Nothing but an exact copy is wanted: the line with "Task: Click the ふるなび text inside the logo" and each line after it in the data below, last line included.

Saved data entries ->
- Opening Delimiter -

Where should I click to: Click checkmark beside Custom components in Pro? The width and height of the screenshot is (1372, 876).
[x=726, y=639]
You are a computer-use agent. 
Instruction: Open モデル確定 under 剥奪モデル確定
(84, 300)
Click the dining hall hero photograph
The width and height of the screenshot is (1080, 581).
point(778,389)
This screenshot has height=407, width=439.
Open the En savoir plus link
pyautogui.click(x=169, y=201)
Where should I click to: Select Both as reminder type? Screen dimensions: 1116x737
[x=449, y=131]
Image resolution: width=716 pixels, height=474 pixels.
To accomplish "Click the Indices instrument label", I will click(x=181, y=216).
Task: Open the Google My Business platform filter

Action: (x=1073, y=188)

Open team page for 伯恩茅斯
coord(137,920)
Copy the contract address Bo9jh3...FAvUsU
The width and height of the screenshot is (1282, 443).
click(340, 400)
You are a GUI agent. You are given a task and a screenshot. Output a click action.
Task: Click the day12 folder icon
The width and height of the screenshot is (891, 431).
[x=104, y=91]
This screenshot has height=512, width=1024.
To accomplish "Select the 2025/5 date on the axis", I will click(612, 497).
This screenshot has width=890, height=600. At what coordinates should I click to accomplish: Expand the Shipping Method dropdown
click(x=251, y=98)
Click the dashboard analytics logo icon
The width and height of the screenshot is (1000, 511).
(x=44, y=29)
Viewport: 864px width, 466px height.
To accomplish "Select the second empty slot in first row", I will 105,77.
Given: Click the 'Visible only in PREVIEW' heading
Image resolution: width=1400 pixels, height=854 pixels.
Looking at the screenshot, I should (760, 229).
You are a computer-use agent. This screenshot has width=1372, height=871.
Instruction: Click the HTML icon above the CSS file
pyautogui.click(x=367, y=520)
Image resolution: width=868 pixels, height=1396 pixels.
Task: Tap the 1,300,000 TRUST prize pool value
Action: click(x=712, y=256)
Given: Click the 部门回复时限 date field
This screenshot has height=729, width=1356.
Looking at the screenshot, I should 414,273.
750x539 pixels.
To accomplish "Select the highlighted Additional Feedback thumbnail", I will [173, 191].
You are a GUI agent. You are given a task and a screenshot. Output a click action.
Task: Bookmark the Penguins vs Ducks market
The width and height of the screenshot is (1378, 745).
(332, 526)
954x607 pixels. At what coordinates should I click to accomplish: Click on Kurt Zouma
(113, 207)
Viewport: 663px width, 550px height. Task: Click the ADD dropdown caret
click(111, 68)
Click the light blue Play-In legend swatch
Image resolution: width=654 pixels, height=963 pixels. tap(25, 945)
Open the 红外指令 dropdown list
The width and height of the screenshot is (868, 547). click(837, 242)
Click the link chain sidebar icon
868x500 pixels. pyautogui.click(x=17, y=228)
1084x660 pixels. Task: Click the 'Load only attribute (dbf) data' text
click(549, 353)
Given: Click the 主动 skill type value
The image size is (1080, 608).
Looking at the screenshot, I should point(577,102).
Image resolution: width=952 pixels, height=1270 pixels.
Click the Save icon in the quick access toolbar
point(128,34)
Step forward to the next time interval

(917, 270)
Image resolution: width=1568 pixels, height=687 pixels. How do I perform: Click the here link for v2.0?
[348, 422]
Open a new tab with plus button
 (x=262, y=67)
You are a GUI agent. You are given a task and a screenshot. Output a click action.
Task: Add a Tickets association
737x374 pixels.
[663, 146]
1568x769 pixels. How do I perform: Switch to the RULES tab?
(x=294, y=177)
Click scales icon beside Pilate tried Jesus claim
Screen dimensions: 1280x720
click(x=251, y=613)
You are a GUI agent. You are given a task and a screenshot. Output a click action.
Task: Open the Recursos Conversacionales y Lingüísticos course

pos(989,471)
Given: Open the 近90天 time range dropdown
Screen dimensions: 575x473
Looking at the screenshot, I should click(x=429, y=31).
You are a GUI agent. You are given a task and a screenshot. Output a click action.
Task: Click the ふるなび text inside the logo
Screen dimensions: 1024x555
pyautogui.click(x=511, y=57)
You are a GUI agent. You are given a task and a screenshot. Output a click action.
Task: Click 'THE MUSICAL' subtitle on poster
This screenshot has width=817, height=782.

- Closing Delimiter -

ANSWER TO THIS EXERCISE ->
Task: Click the ふるなび text inside the logo
Screen dimensions: 1024x555
pyautogui.click(x=511, y=57)
You are a GUI agent. You are given a task and a screenshot. Output a click action.
Task: Click 'THE MUSICAL' subtitle on poster
This screenshot has width=817, height=782.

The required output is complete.